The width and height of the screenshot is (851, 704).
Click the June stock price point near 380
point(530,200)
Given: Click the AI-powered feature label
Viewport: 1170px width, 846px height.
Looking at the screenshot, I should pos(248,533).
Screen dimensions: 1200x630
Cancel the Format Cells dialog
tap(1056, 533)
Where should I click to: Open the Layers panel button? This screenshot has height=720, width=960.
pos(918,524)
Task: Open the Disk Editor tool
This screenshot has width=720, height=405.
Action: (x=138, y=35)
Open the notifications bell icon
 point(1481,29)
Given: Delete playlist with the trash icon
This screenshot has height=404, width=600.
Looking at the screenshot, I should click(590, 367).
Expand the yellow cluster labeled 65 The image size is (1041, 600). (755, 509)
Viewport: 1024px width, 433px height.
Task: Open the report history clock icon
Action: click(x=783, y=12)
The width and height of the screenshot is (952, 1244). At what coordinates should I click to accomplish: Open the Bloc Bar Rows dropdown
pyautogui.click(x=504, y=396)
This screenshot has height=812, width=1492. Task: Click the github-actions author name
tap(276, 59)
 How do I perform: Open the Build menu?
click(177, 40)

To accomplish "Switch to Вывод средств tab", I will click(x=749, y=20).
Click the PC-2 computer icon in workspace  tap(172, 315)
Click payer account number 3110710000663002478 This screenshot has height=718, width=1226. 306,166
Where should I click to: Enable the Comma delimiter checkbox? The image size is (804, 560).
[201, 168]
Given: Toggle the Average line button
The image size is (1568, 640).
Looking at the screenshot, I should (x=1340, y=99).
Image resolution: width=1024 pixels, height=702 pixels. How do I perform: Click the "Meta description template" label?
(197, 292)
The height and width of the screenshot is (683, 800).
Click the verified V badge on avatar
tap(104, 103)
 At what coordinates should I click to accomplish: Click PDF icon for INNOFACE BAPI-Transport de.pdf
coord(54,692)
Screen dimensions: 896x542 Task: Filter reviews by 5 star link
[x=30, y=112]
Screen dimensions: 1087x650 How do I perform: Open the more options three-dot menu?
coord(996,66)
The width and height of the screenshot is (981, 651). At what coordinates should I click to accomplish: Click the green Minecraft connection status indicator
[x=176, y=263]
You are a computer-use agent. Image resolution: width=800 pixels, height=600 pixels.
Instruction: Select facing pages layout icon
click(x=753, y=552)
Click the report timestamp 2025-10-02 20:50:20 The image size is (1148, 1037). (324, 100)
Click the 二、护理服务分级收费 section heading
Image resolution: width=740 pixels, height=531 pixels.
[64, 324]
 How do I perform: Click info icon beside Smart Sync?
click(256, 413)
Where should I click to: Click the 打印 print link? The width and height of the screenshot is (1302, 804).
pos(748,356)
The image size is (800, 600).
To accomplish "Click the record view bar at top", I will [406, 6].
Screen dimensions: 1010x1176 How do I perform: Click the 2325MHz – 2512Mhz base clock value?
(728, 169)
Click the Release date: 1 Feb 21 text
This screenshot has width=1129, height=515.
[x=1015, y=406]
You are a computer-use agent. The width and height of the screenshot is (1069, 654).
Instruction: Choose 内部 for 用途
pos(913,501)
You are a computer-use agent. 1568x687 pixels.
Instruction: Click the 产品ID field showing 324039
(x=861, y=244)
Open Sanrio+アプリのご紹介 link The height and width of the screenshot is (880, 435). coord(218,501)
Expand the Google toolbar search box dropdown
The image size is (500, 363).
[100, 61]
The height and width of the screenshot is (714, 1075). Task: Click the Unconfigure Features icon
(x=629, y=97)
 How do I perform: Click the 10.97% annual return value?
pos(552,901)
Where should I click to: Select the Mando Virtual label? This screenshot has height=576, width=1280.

--- --- ---

▶ **GOAL OF THE EXERCISE**
Only lines of the data holding the word "Given" go in the answer. Please copy each of them.

▶ **FINAL ANSWER**
Given: Click the AI-powered feature label
Given: Delete playlist with the trash icon
Given: Toggle the Average line button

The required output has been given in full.